En 1388, sous l’autorité de Décane Rostaing, Dame de Peiresc, un événement important survient dans l’histoire de Provence : Peiresc devient une seigneurie frontière, frontière entre la Savoie et la France. Des bornes de pierre sur lesquelles étaient gravées d’un côté la croix de Savoie et de l’autre la fleur de lis, signalaient la frontière. On peut encore en voir une au col des Champs.
Peiresc, comme de nombreuses seigneuries, appartenait à des coseigneurs. Ainsi, en 1534, Antoine Guiran, marié à Marthe de Bompar, était seigneur de Peiresc. Au XVIe siècle, un autre seigneur de Peiresc, petit-fils de Pierrette Guiran, Jean-Gaspard Bompar a transmis son héritage à sa fille Marguerite Bompar, mariée à Reinaud Fabri. Ce couple eut deux fils, l’aîné, Nicolas-Claude Fabri de Peiresc fut l’un des plus grands humanistes français. Conseiller du roi au Parlement de Provence, abbé de Guitres, il était communément nommé et entendu dans toute l’Europe pour ses connaissances universelles, sous le nom de « Seigneur de Peiresc » …
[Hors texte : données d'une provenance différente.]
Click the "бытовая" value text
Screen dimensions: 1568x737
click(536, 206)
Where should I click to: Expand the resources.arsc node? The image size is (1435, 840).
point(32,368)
Il fut tout à la fois, en une vie de cinquante-sept ans à peine, juriste et magistrat, humaniste et philosophe, épistolier et poète, botaniste et astronome, numismate et bibliophile, collectionneur et voyageur, et l’ami des plus grands esprits de son temps. La somme de connaissances dont il s’enrichit, et qu’il sut si bien transmettre en une correspondance devenue célèbre, force aujourd’hui encore, au temps des ordinateurs et des vols supersoniques, l’admiration. Nicolas-Claude Fabri, était devenu Seigneur de Peiresc en 1604, quand son père lui fit don du petit terroir de ce nom en Haute-Provence. Il se révèle, tout jeune, épris de science.
La peste et la guerre civile l’obligeront à fuir de collège en collège : Brignoles, Saint-Maximin, Avignon et Tournon, où les jésuites lui enseignent la philosophie. Il se passionne aussi bien pour les poètes que pour les sciences exactes, et dévore les livres. Il poursuivra ses études à Padoue, vivra trois ans en Italie, avant de revenir en Provence en 1602 et préparer à l’Université de Montpellier son doctorat. Il soutint ses thèses le 18 janvier 1604. Il héritera, en juin 1607 à 26 ans, de la charge de Conseiller au Parlement de Provence que son oncle lui transmet. Peiresc enthousiasmera Guillaume du Vair, le premier président au Parlement d’Aix. Lequel l’emmènera à Paris, et l’introduira dans un milieu passionnant où brillent lettrés et savants. De Paris, Peiresc gagnera Londres, puis la Hollande, la Belgique, avant de rentrer à Aix-en-Provence.
Peiresc prit grand soin de sa Seigneurie, dont il fit connaître le nom dans l’Europe entière de la science et des arts. Et il s’intéressa avec attention au village de Peyresq où, vu les difficultés du voyage et sa santé délicate, il ne vint pas en personne, mais confia à son frère, Valavez, l’étude des courants froids sortant de la grotte du Grand Coyer, au-dessus du village de Peyresq. Célibataire, peu friand de frivolités, il consacra toute sa vie à la découverte des richesses de l’esprit, de l’art et de la nature dans une ouverture de pensée que certains n’ont pas encore acquis aujourd’hui. Rien de ce qui est humain ne lui fut étranger.
Un an avant sa mort, il écrivait : » Je tâche de ne rien négliger jusques à tant que l’expérience nous ouvre la voie à la pure vérité ». Il eut, à certains égards, des vues dont on pourrait penser qu’elles ne sont qu’actuelles: il était hostile à la peine de mort ; il déplorait le déboisement des forêts, s’irritant de voir brûler les arbrisseaux jusqu’aux racines.
Dans les armoiries de Peyresq on découvre une étoile qui désignait déjà le destin particulier du village de Peyresq… au XXè siècle, et un rocher, qui évoque l’omniprésence de la pierre.